* **Given problem**
Reproduce every one of the records below without alteration.

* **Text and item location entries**
§ §
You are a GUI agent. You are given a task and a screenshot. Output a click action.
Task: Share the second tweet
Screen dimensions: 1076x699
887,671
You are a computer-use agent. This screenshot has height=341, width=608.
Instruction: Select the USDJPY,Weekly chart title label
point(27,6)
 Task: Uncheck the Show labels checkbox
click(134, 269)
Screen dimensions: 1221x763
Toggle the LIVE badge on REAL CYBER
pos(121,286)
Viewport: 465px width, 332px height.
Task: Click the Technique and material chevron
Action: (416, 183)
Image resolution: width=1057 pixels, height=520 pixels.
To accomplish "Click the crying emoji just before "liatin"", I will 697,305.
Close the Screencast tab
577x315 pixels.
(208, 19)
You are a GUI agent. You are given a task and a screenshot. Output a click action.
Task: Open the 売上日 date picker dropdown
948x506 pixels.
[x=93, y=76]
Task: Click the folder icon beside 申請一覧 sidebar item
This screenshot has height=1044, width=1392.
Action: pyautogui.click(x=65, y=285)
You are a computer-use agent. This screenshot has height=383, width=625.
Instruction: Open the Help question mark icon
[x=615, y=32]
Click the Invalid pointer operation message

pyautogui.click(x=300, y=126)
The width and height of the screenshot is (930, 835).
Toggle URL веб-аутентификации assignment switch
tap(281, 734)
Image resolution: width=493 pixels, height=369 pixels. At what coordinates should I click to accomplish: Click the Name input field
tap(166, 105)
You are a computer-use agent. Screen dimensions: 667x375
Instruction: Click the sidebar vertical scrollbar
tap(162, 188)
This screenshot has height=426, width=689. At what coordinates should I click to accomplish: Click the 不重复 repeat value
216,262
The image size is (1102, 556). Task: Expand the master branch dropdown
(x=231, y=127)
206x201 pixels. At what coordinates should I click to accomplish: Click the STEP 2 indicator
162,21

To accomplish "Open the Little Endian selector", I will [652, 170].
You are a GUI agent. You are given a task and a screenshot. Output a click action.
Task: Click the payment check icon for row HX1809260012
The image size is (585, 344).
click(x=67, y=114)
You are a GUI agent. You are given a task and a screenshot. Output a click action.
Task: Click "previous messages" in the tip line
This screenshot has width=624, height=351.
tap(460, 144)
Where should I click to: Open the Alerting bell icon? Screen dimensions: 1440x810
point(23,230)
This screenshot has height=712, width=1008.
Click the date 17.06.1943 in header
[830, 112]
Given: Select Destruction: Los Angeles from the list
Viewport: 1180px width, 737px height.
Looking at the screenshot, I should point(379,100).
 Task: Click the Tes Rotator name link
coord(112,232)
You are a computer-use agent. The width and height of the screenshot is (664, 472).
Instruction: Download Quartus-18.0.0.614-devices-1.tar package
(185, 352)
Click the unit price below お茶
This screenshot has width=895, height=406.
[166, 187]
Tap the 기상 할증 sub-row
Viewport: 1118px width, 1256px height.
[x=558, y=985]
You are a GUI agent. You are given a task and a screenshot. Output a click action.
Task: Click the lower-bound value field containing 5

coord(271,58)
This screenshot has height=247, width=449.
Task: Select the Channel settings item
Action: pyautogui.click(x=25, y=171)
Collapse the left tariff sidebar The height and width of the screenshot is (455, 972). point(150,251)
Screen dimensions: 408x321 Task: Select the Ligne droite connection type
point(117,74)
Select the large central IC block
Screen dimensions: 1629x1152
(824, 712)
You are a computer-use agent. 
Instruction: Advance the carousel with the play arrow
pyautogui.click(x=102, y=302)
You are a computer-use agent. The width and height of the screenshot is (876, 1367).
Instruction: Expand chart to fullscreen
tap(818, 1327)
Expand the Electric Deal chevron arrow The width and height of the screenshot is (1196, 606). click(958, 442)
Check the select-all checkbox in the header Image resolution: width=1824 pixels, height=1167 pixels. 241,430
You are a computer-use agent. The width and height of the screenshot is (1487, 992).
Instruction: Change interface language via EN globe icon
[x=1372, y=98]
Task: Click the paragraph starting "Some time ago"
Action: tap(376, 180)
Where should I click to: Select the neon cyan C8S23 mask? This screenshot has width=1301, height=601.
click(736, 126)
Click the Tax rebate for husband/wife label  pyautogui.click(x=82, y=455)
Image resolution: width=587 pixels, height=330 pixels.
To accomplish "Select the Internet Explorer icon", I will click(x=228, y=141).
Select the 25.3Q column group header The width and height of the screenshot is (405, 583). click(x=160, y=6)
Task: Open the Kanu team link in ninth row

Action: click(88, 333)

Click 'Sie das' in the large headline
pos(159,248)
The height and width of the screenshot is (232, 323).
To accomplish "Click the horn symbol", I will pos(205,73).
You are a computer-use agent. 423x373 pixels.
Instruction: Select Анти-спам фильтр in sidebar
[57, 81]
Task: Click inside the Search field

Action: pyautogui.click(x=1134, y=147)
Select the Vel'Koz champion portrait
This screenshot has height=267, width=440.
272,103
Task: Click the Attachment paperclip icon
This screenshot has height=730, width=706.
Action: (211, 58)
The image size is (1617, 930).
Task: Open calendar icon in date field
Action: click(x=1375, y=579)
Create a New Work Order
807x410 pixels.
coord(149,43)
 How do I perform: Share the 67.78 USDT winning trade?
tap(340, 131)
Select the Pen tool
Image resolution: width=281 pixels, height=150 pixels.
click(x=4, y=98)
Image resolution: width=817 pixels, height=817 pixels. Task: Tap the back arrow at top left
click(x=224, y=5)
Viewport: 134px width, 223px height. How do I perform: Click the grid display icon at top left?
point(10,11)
§ §
* **Answer below**
You are a GUI agent. You are given a task and a screenshot. Output a click action.
Task: Share the second tweet
Screen dimensions: 1076x699
887,671
You are a computer-use agent. This screenshot has height=341, width=608.
Instruction: Select the USDJPY,Weekly chart title label
point(27,6)
 Task: Uncheck the Show labels checkbox
click(134, 269)
Screen dimensions: 1221x763
Toggle the LIVE badge on REAL CYBER
pos(121,286)
Viewport: 465px width, 332px height.
Task: Click the Technique and material chevron
Action: (416, 183)
Image resolution: width=1057 pixels, height=520 pixels.
To accomplish "Click the crying emoji just before "liatin"", I will 697,305.
Close the Screencast tab
577x315 pixels.
(208, 19)
You are a GUI agent. You are given a task and a screenshot. Output a click action.
Task: Open the 売上日 date picker dropdown
948x506 pixels.
[x=93, y=76]
Task: Click the folder icon beside 申請一覧 sidebar item
This screenshot has height=1044, width=1392.
Action: pyautogui.click(x=65, y=285)
You are a computer-use agent. This screenshot has height=383, width=625.
Instruction: Open the Help question mark icon
[x=615, y=32]
Click the Invalid pointer operation message

pyautogui.click(x=300, y=126)
The width and height of the screenshot is (930, 835).
Toggle URL веб-аутентификации assignment switch
tap(281, 734)
Image resolution: width=493 pixels, height=369 pixels. At what coordinates should I click to accomplish: Click the Name input field
tap(166, 105)
You are a computer-use agent. Screen dimensions: 667x375
Instruction: Click the sidebar vertical scrollbar
tap(162, 188)
This screenshot has height=426, width=689. At what coordinates should I click to accomplish: Click the 不重复 repeat value
216,262
The image size is (1102, 556). Task: Expand the master branch dropdown
(x=231, y=127)
206x201 pixels. At what coordinates should I click to accomplish: Click the STEP 2 indicator
162,21

To accomplish "Open the Little Endian selector", I will [652, 170].
You are a GUI agent. You are given a task and a screenshot. Output a click action.
Task: Click the payment check icon for row HX1809260012
The image size is (585, 344).
click(x=67, y=114)
You are a GUI agent. You are given a task and a screenshot. Output a click action.
Task: Click "previous messages" in the tip line
This screenshot has width=624, height=351.
tap(460, 144)
Where should I click to: Open the Alerting bell icon? Screen dimensions: 1440x810
point(23,230)
This screenshot has height=712, width=1008.
Click the date 17.06.1943 in header
[830, 112]
Given: Select Destruction: Los Angeles from the list
Viewport: 1180px width, 737px height.
Looking at the screenshot, I should point(379,100).
 Task: Click the Tes Rotator name link
coord(112,232)
You are a computer-use agent. The width and height of the screenshot is (664, 472).
Instruction: Download Quartus-18.0.0.614-devices-1.tar package
(185, 352)
Click the unit price below お茶
This screenshot has width=895, height=406.
[166, 187]
Tap the 기상 할증 sub-row
Viewport: 1118px width, 1256px height.
[x=558, y=985]
You are a GUI agent. You are given a task and a screenshot. Output a click action.
Task: Click the lower-bound value field containing 5

coord(271,58)
This screenshot has height=247, width=449.
Task: Select the Channel settings item
Action: pyautogui.click(x=25, y=171)
Collapse the left tariff sidebar The height and width of the screenshot is (455, 972). point(150,251)
Screen dimensions: 408x321 Task: Select the Ligne droite connection type
point(117,74)
Select the large central IC block
Screen dimensions: 1629x1152
(824, 712)
You are a computer-use agent. 
Instruction: Advance the carousel with the play arrow
pyautogui.click(x=102, y=302)
You are a computer-use agent. The width and height of the screenshot is (876, 1367).
Instruction: Expand chart to fullscreen
tap(818, 1327)
Expand the Electric Deal chevron arrow The width and height of the screenshot is (1196, 606). click(958, 442)
Check the select-all checkbox in the header Image resolution: width=1824 pixels, height=1167 pixels. 241,430
You are a computer-use agent. The width and height of the screenshot is (1487, 992).
Instruction: Change interface language via EN globe icon
[x=1372, y=98]
Task: Click the paragraph starting "Some time ago"
Action: tap(376, 180)
Where should I click to: Select the neon cyan C8S23 mask? This screenshot has width=1301, height=601.
click(736, 126)
Click the Tax rebate for husband/wife label  pyautogui.click(x=82, y=455)
Image resolution: width=587 pixels, height=330 pixels.
To accomplish "Select the Internet Explorer icon", I will click(x=228, y=141).
Select the 25.3Q column group header The width and height of the screenshot is (405, 583). click(x=160, y=6)
Task: Open the Kanu team link in ninth row

Action: click(88, 333)

Click 'Sie das' in the large headline
pos(159,248)
The height and width of the screenshot is (232, 323).
To accomplish "Click the horn symbol", I will pos(205,73).
You are a computer-use agent. 423x373 pixels.
Instruction: Select Анти-спам фильтр in sidebar
[57, 81]
Task: Click inside the Search field

Action: pyautogui.click(x=1134, y=147)
Select the Vel'Koz champion portrait
This screenshot has height=267, width=440.
272,103
Task: Click the Attachment paperclip icon
This screenshot has height=730, width=706.
Action: (211, 58)
The image size is (1617, 930).
Task: Open calendar icon in date field
Action: click(x=1375, y=579)
Create a New Work Order
807x410 pixels.
coord(149,43)
 How do I perform: Share the 67.78 USDT winning trade?
tap(340, 131)
Select the Pen tool
Image resolution: width=281 pixels, height=150 pixels.
click(x=4, y=98)
Image resolution: width=817 pixels, height=817 pixels. Task: Tap the back arrow at top left
click(x=224, y=5)
Viewport: 134px width, 223px height. How do I perform: Click the grid display icon at top left?
point(10,11)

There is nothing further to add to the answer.